(begin)

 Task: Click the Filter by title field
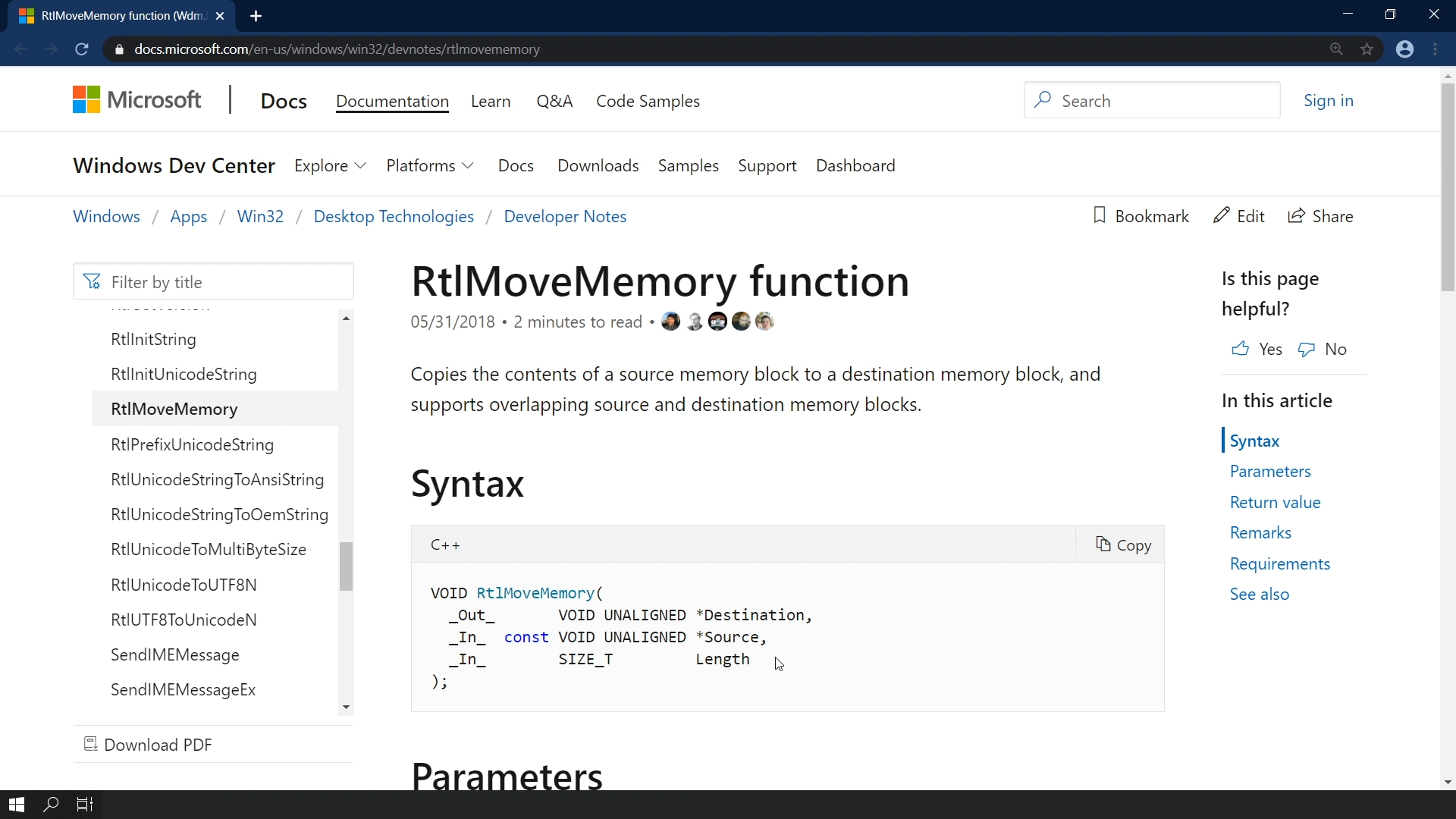click(214, 282)
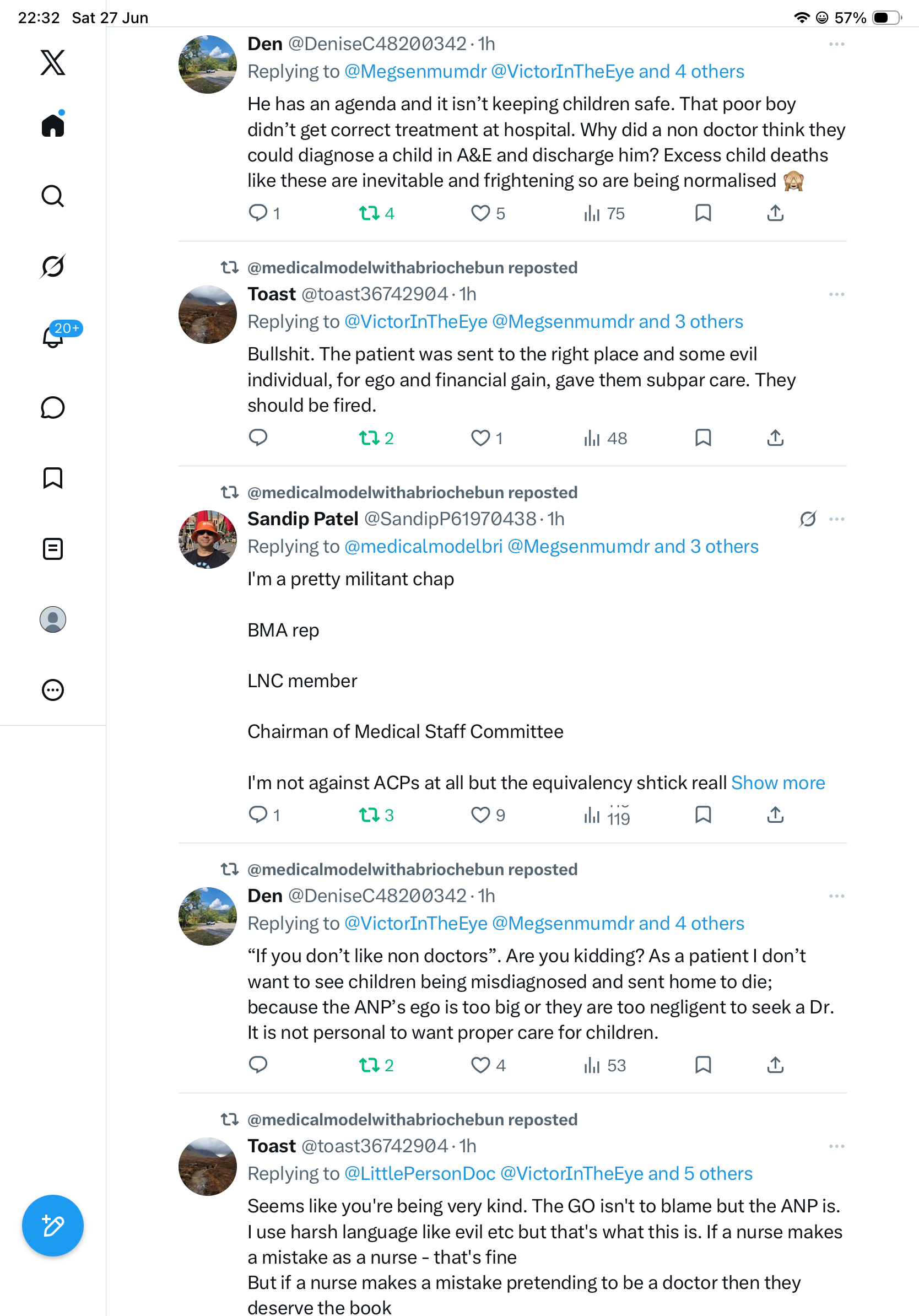This screenshot has width=919, height=1316.
Task: Open Profile avatar in sidebar
Action: [53, 619]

(end)

Exercise >> Which lines in the entries above contain the string "Task"? List each of them in full.

Written solution >>
 Task: Click the Filter by title field
Task: Open Profile avatar in sidebar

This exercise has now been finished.